The Pollination Process

Almond trees require cross-pollination, using pollen from different varieties of trees. In California, there are about 1.25 million acres of almond trees, with each acre needing about two hives for pollination. With each colony housing about 20,000 bees, that’s a lot of bees! 

As the bees flit from tree to tree the hairs of their feet, heads, bodies and pollen baskets become covered in pollen, spreading it throughout the orchard. That’s where the term “the bee’s knees” comes from. 

California Dreaming

Bee travel requires a lot of planning. Our bees have to be cared for with feeding and disease treatment before we select the best hives for the three- to four-day journey. 

One of the most important steps pre-transport is ensuring we choose the strongest colonies for shipment. That is because the nectar from the almond orchards is not enough to keep the bees fed. We select the hives with the most food stores to ensure they survive their pollen vacation. 

Our bees are our livelihood, so we treat them to first-class travel accommodations using safe semi flat-bed trucks that are carefully netted to protect the bees. 

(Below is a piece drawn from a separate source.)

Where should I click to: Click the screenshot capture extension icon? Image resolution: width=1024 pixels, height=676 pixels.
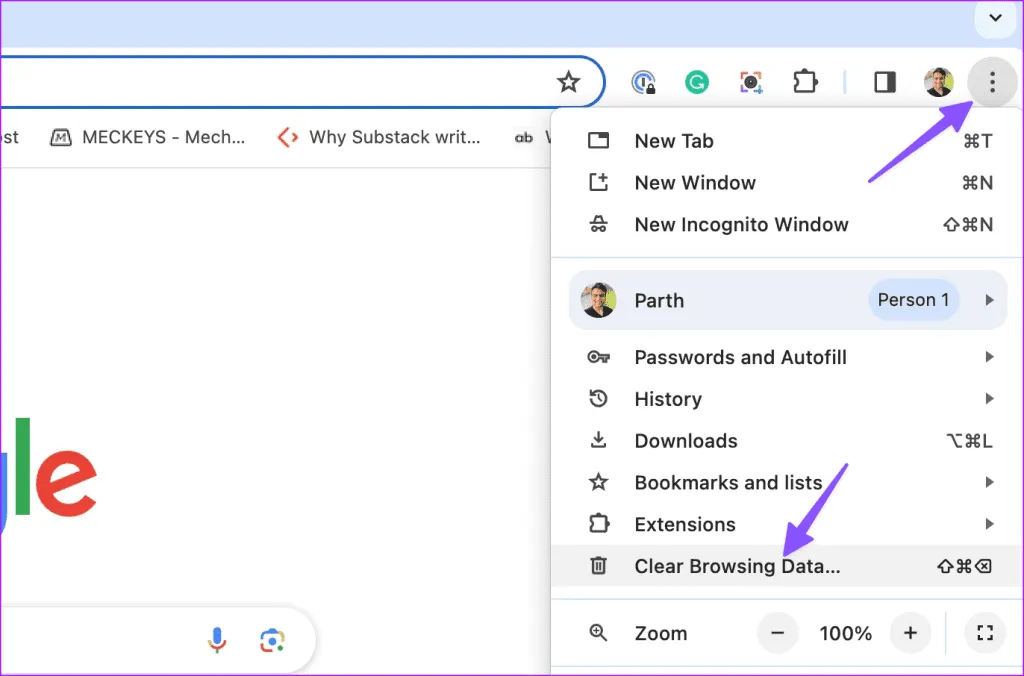coord(751,82)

Upon arrival, the bees are unloaded at designated spots in the dark of night while they are sleeping. 
The bees stay in California until March, dining on their Florida food stores for sustenance. In decent weather, the bees will have an additional treat from almond blossom nectar. Any honey and propolis the bees produce during their stay are left for them as almond honey is too bitter for consumers.  
The Circle of Life

Almond blossoms are open during the day and bloom for four weeks. Once pollination is complete, our bees come home. The whole process takes about 4 to 6 weeks. To avoid loss of bee colonies, almond growers will not spray during the blossom season, keeping our bees safe from harm.

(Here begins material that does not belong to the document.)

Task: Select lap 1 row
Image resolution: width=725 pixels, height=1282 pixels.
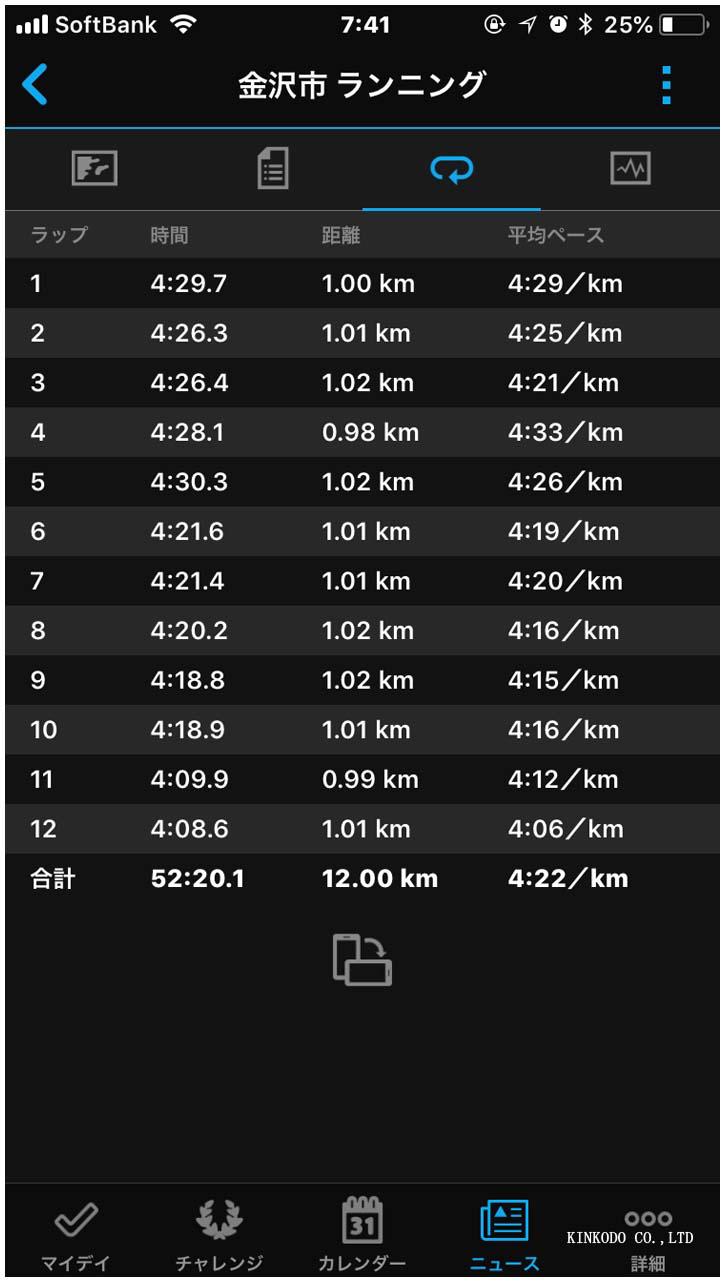Action: click(x=362, y=284)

Although we take the utmost care to keep the bees alive, about 10% of the colonies die in the pollination process, which is better than the average expected loss rate of about 15%. Deaths are natural in bee colonies between October and April as temperatures drop, and there’s no food to forage. 

Since the early 2000s, loss rates have almost doubled due to pests, disease, and stress. We adjust our honey bee care to make sure bee loss is kept to a minimum. 

The life cycle of a bee is only about 6 to 8 weeks, with many new bees born during the California trip. In fact, there can be one to two new generations born in California that will return to our farm to produce honey!

The Journey Home

Honey bees have a very busy schedule that includes travel to almond orchards in the winter, and honey production in the spring. Many beekeepers will ship their colonies south for the almond season and then north as various orchards such as apples begin to blossom. 

There’s a good reason we do not just sell our bees to California farms. The California climate is too dry and arid for bees to survive long past the time their Florida food stores run out. Plus, we depend on them to come home to begin producing wildflower honey for our farm. It all works out well for the farmers, the beekeepers, and the bees. 

Bees Are Big Business 

The U.S. provides 80% of the world’s almond supply, producing over 2 billion pounds of almonds each year. In 2017, almonds generated $5.6 billion, and the honey market generated $2.1 million. Both markets are dependent on honey bees for successful production. 

In addition to almonds and honey, bees pollinate more than 90% of the food crops of the world. Although other insects contribute to the pollination process, no other insect is as effective. Bees collect more pollen and visit more plants due to their dependency on pollen for food. 

What would happen if we did not have bees? Well in China they pollinate by hand with paint brushes. 

We love our bees and their work is never done. From Florida to California, our bees live for the bloom, not only taking to the skies for pollen but to the highways as well.